Instructions for the task - Take from the entries below the stretch from the line with "Task: Click the 企业基本信息 section header" through the line with "Screen dimensions: 505x420", and return it exactly, leaving the pictures out.

Stored data
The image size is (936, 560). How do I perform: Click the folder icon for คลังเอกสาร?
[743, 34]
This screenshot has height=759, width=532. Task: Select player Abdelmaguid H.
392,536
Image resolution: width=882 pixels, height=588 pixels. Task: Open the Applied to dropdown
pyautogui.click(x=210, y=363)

--

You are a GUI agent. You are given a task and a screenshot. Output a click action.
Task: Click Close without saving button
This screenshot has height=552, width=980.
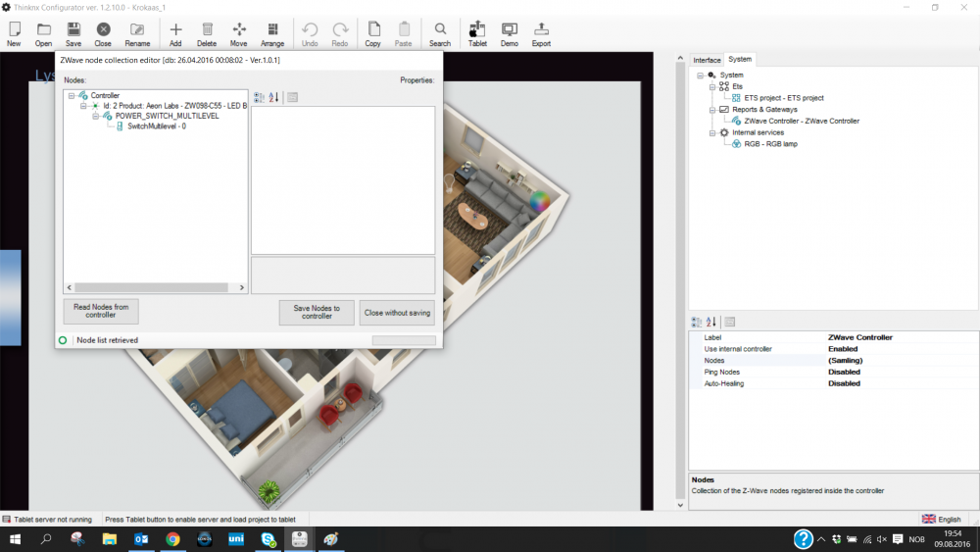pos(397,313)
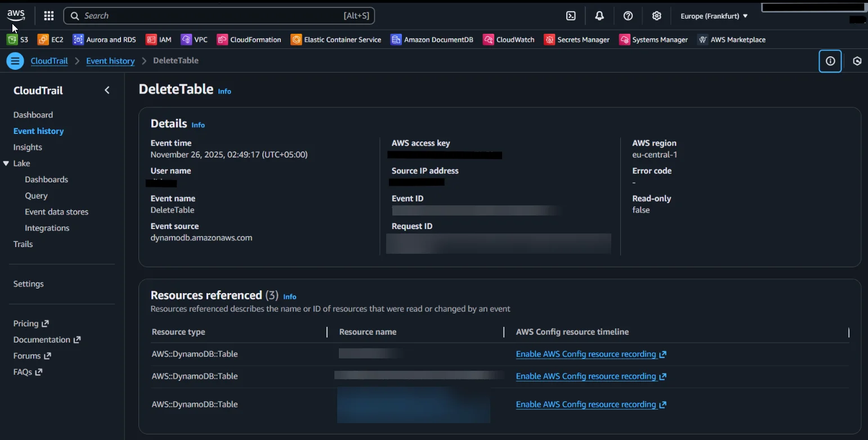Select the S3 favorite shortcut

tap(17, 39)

==

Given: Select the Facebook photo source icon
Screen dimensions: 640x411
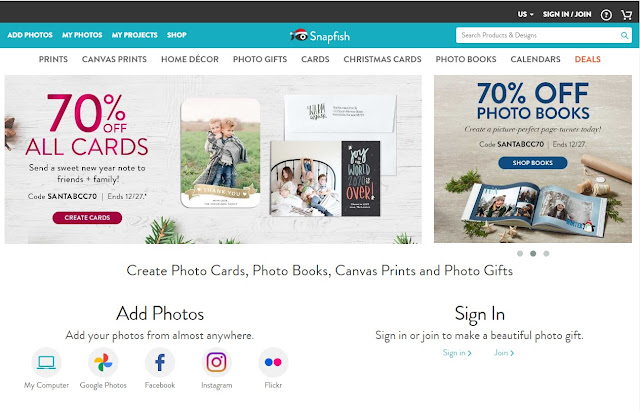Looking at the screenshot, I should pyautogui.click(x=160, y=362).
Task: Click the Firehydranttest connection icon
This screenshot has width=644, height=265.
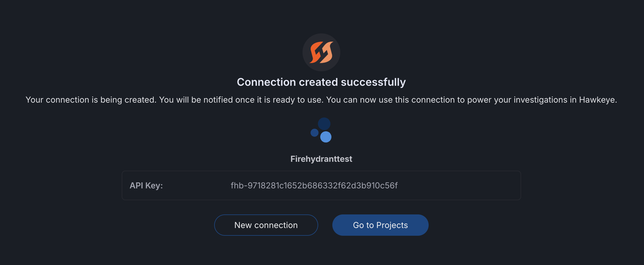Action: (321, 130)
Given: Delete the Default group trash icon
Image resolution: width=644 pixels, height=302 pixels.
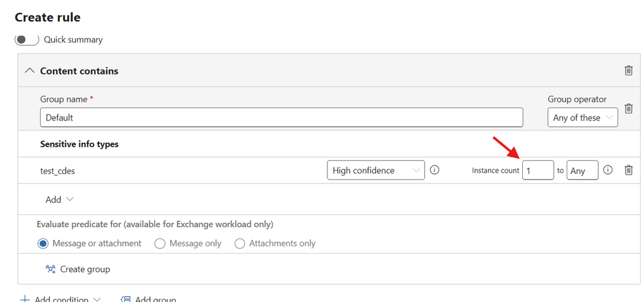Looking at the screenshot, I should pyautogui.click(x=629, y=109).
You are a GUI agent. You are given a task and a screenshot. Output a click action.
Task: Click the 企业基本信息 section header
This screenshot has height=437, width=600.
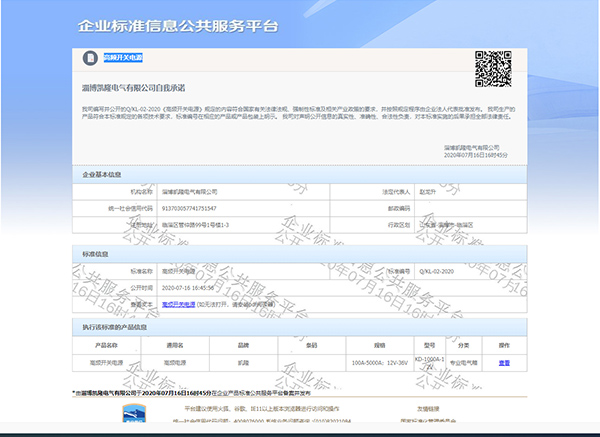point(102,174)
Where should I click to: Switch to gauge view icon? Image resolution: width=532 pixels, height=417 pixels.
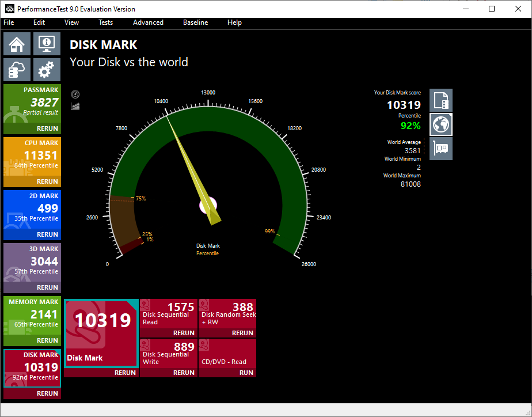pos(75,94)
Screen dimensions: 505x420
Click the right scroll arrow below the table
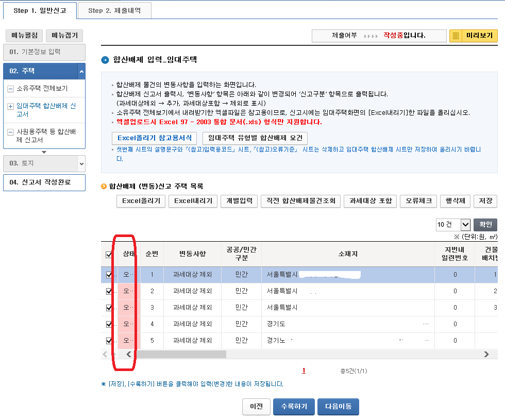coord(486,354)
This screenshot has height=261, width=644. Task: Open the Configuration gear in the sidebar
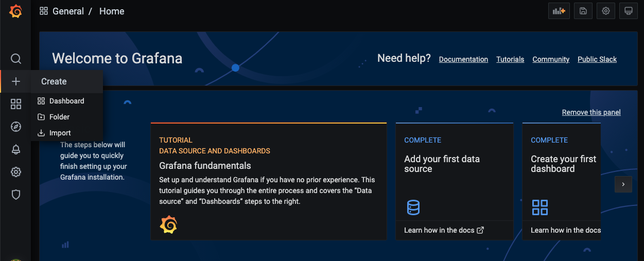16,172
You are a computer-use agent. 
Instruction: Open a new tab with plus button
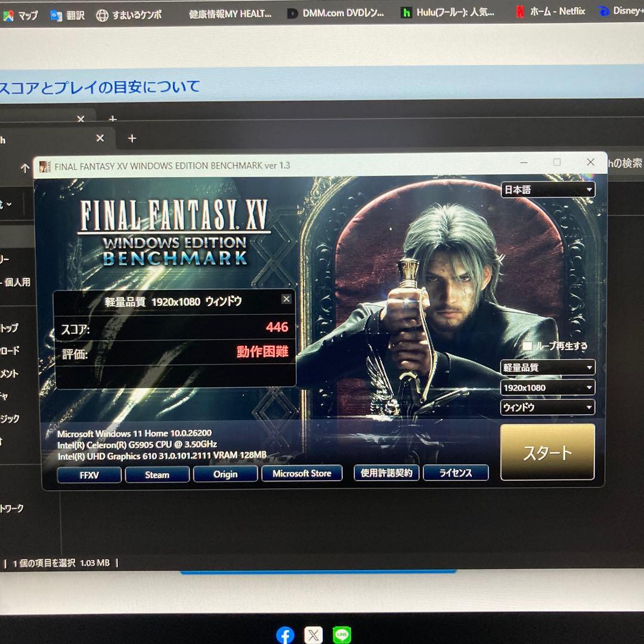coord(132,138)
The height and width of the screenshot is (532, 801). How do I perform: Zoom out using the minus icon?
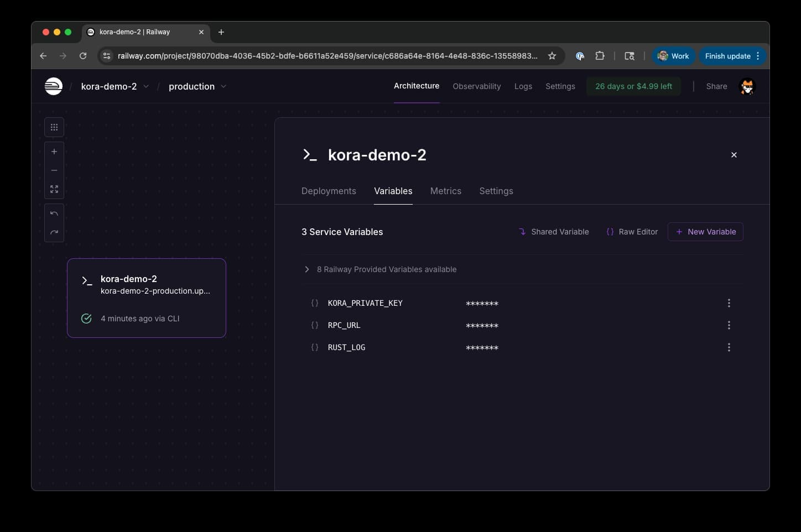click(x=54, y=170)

Task solution -
Task: Click the 企业基本信息 section header
This screenshot has height=437, width=600.
point(102,174)
Where should I click to: Switch to gauge view icon? Image resolution: width=532 pixels, height=417 pixels.
pos(75,94)
Screen dimensions: 505x420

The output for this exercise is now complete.